Examine the records and identify each line that includes the string "diagram". Copy those lines.

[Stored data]

· · · · ·

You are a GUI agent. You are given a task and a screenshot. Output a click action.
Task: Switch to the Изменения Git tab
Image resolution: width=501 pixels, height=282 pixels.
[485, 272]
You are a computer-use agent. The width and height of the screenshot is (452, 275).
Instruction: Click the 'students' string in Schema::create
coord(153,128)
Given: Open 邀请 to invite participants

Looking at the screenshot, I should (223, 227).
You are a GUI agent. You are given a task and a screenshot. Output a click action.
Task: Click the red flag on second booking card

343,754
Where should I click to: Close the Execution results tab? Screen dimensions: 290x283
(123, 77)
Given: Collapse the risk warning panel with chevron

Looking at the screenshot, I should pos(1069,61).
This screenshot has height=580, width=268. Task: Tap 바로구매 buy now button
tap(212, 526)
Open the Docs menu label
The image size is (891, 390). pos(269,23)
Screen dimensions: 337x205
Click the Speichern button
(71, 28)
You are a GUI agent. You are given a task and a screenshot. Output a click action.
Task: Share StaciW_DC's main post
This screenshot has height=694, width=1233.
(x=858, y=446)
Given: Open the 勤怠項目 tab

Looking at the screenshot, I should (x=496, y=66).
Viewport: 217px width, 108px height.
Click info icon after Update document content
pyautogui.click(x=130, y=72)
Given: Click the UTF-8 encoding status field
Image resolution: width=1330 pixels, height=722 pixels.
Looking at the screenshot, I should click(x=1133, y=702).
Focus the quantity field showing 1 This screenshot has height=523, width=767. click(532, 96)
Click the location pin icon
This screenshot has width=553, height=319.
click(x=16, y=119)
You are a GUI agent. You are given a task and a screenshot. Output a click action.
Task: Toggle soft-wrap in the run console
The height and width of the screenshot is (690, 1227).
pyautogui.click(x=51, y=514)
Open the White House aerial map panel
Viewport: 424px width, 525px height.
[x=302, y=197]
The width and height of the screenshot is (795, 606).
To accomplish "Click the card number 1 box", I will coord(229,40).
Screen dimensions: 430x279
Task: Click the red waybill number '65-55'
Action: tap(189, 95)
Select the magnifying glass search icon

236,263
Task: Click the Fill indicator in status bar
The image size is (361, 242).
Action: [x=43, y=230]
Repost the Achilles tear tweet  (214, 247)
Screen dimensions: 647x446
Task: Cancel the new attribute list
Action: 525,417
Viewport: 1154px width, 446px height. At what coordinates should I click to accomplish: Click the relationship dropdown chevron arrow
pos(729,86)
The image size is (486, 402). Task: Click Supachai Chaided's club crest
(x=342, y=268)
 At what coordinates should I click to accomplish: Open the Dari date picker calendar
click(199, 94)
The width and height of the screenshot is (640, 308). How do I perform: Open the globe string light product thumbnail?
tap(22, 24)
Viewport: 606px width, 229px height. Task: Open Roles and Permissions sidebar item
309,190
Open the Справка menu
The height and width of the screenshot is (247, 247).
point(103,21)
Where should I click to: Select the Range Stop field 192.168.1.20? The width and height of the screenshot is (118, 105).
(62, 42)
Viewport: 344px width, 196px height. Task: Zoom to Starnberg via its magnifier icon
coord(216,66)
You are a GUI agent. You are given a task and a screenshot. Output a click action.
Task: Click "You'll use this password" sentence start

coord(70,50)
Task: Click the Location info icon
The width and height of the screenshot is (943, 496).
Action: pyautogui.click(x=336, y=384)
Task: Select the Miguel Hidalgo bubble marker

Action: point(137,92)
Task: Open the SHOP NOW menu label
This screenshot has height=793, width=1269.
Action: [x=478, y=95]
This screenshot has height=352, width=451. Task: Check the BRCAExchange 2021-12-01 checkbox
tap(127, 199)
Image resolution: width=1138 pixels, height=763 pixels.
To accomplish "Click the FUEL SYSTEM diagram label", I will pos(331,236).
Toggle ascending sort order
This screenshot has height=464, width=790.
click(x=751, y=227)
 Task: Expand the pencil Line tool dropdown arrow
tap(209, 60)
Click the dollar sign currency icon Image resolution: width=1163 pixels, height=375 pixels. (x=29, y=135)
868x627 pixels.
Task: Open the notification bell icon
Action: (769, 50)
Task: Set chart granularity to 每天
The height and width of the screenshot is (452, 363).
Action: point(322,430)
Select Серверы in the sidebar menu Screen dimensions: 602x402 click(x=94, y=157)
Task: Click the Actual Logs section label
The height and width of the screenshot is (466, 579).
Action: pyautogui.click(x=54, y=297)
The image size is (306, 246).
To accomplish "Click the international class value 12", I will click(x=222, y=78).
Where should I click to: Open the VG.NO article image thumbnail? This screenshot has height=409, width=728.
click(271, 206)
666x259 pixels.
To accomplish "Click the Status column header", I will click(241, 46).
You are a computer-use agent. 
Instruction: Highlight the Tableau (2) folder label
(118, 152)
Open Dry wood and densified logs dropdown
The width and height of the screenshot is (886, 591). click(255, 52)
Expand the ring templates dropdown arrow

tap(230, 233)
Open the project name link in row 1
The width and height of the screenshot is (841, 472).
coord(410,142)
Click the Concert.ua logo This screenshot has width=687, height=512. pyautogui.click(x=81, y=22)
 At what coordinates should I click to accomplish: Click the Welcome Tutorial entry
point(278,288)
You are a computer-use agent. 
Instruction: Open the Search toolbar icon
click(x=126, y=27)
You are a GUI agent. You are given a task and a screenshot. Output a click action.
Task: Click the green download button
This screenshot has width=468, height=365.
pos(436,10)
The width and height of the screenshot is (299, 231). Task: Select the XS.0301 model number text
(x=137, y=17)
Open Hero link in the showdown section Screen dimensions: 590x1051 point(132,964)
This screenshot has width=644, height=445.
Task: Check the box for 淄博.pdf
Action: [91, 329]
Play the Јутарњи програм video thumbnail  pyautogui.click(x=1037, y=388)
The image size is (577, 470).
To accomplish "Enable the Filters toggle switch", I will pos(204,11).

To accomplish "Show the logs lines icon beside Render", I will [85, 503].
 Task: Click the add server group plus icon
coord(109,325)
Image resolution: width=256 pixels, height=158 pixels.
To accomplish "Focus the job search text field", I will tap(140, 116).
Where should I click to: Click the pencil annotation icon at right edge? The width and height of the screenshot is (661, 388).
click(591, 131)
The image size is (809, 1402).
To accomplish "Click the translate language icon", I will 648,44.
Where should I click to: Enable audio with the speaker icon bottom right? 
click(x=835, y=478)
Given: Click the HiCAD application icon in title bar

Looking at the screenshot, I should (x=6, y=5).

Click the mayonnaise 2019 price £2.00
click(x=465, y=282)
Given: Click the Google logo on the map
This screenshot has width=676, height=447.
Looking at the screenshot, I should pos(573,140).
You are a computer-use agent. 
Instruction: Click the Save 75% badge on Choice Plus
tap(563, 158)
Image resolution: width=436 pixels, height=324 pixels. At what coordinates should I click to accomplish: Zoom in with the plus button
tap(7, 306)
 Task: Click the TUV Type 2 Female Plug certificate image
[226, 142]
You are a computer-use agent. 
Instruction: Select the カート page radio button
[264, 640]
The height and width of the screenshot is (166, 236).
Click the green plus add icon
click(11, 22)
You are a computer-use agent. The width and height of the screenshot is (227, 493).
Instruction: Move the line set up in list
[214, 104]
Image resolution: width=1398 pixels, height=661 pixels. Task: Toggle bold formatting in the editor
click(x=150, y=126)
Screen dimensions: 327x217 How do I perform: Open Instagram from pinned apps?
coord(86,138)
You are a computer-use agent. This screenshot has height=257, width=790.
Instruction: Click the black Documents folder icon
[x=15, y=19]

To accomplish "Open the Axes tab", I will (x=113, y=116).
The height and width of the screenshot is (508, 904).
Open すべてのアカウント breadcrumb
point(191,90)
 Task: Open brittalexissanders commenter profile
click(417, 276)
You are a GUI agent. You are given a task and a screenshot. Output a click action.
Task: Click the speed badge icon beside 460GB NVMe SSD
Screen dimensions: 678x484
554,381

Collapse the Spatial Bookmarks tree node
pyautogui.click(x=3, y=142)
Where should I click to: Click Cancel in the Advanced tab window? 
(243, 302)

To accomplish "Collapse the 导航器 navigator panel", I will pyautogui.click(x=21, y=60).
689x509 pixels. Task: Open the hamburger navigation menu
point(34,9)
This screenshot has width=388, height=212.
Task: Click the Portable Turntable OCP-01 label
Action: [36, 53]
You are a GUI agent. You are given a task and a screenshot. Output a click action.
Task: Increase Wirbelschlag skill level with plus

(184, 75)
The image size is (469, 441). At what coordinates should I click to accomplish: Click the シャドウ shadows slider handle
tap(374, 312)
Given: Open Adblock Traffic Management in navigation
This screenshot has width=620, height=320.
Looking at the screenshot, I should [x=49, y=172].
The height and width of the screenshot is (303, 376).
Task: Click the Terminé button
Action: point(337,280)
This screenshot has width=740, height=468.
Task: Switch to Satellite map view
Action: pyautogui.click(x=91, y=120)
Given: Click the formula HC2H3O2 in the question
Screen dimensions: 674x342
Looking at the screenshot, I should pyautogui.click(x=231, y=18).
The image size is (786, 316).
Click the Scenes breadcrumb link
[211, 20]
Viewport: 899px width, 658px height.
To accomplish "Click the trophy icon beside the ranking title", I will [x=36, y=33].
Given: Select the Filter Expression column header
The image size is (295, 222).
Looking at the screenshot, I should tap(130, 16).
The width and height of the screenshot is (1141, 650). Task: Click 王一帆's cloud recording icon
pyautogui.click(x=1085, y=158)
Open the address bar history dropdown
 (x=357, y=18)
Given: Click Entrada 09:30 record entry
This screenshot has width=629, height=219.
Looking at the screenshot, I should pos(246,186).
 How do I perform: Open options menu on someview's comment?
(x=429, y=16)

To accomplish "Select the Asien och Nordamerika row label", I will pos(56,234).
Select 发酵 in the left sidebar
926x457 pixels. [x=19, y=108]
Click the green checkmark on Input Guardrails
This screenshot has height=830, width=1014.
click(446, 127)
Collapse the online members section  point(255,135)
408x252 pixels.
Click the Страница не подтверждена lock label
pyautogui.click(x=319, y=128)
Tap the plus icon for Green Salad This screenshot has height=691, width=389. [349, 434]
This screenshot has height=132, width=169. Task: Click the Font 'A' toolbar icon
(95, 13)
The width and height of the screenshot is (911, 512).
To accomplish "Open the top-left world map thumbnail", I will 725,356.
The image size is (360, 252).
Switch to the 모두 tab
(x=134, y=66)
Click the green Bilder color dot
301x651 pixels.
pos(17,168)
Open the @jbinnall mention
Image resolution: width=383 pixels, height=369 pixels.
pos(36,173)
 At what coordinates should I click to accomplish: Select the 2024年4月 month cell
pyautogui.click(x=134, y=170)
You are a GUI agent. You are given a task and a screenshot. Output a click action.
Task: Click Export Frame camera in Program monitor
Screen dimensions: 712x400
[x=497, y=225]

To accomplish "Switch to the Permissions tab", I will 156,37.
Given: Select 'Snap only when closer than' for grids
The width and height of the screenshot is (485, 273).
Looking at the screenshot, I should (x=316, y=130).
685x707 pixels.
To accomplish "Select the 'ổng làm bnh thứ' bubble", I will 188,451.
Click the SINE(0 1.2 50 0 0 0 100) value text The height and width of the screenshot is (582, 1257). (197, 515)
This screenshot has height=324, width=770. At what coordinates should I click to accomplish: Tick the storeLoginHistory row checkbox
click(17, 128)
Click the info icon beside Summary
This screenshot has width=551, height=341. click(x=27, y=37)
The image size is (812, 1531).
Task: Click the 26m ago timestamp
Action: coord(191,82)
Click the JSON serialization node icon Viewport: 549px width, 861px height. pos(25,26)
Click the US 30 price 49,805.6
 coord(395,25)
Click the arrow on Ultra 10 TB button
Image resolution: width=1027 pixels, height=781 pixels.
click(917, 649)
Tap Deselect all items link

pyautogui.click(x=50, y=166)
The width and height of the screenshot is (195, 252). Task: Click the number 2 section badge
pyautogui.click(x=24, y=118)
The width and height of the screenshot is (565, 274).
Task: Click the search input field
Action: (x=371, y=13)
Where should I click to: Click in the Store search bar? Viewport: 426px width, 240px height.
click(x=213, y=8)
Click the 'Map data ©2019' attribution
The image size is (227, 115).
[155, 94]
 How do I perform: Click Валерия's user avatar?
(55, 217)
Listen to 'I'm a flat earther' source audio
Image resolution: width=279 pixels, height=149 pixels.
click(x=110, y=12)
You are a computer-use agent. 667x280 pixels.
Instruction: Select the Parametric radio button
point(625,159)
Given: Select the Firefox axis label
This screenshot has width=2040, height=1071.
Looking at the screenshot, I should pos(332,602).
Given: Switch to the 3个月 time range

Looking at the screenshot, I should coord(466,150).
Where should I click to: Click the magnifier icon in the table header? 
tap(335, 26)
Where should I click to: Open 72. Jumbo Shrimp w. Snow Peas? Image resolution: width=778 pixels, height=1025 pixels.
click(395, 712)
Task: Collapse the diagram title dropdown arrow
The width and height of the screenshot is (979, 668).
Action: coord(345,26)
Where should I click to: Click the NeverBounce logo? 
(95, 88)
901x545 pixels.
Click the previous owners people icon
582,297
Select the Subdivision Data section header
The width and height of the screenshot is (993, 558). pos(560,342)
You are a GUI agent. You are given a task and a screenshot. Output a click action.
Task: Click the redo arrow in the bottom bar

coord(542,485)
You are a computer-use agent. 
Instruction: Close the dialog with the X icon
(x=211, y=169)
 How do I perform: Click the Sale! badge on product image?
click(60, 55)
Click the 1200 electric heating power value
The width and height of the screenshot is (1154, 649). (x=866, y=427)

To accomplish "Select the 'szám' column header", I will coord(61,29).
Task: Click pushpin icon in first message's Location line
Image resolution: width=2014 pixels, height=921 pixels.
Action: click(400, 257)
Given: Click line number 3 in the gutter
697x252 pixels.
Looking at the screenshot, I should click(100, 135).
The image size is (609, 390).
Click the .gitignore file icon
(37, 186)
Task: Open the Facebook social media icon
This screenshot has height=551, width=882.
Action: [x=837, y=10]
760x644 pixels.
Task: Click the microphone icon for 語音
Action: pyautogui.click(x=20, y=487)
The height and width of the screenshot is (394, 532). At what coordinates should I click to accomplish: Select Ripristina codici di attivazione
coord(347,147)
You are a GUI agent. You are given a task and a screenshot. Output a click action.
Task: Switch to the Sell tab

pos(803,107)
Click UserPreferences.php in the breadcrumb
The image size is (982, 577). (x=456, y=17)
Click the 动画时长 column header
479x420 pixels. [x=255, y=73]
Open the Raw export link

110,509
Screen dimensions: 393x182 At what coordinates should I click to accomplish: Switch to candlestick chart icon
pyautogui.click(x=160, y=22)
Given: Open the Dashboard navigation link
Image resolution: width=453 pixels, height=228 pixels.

· · · · ·

■ SOLVED PROBLEM
To accomplish "Click the FUEL SYSTEM diagram label", I will pos(331,236).
Task: Collapse the diagram title dropdown arrow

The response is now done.